Juguetes, anécdotas y sueños de la niñez.


Miró mi hijo la vidriera de calle San Martín, en Mendoza y sus ojitos se iluminaron. El avioncito de aeromodelismo lo encandiló, pero yo andaba escaso de fondos, entonces le sugerí que compráramos otro, uno rojo con hélice que se enroscaba hasta que no daba más el elástico interior y entonces se la soltaba, como dijo el vendedor, se tiraba el avioncito al aire y volaba.


Mi hijo quería probarlo de inmediato. Imposible hacerlo en la ciudad, por eso decidimos dilucidar el misterio en la ruta. Apenas salimos de la zona urbana, paramos a un costado del descampado; enrosqué la hélice, la sujeté y apunté el avioncito hacia el cielo, esperando como una oración el hermoso milagro del vuelo. El aeroplano escarlata apuntó en salto a dos escasas nubes de primavera, se elevó un poco, hizo una pirueta y cayó de punta al ripio, donde se destrozó y partió en dos cielos las ilusiones y sueños infantes. 

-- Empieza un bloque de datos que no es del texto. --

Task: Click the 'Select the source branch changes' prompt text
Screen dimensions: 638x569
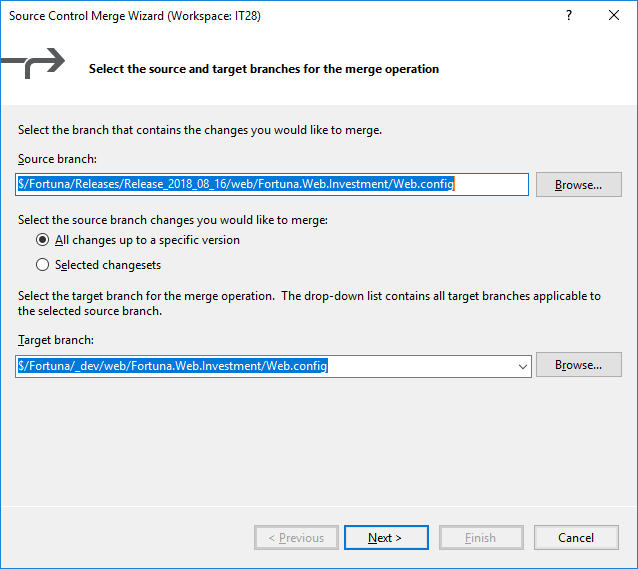Action: (x=173, y=219)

Nuestro artefacto sustituto nos había pasado sombría factura derrotándonos el alma. Bajo el manto deshilachado de un silencio espeso volvimos a San Juan. En el asiento trasero del auto lloraba hasta el nunca una ilusión de niño con lágrimas azules, violetas y rojas.


Cuando miré de reojo el pichón herido, que sabía no recuperaría jamás la emancipación de sus alas quebradas, recordé los volantines que construíamos con mi padre en otra niñez que parecía caída en el mundo de los sueños, como ocurre con las cosas remota, aquellos rojos pájaros de papel crepe o de envolver regalos, con dobladitos en sus bordes donde poníamos el hilo que los protegía; andinistas del viento con cola de color distinto y esa amarra de piolín rudo desde su corazón hasta el pincel de nuestras manos, para que el diseñado poema de luna carmín no se nos fuera así como así por las libertades del aire. 


Mi padre comenzaba el romboidal volantín; había conseguido un hermoso papel de rojo estridente; pegamos con engrudo en sus bordes el fino hilo e hicimos el dobladillo. Cuando secó, le sumamos la caña tensada para darle forma, le atamos la cola de flecos de trapos sobrantes y el piolín; y una tardecita que parecía flotar en la leve brisa, nos fuimos al campito. Poco viento. Se le veía a mi padre esa ilusión que brillaba en espejo en nuestros ojos de pocos años. Corrió en dirección opuesta a la escasa brisa y cuando el papel con vida comenzó a tiritar, crujir, gemir, convocar la dulce ansiedad, lo entregó al cielo cobrizo como quien abre la jaula a un ruiseñor. El volantín se elevó levemente, tembló como una adolescente en puertas del amor; fue necesario que mi padre corriera aún más para que se elevara, y, ante nuestros ojos de estupor, subió unos metros más por el desfiladero de nuestra impaciencia y cayó en picada, crujiendo sus huesitos de caña y brisa. La aventura de duendes voladores nos había anunciado aquel crepúsculo escarlata la posibilidad de reiterar con los años alguna otra profecía de lágrimas.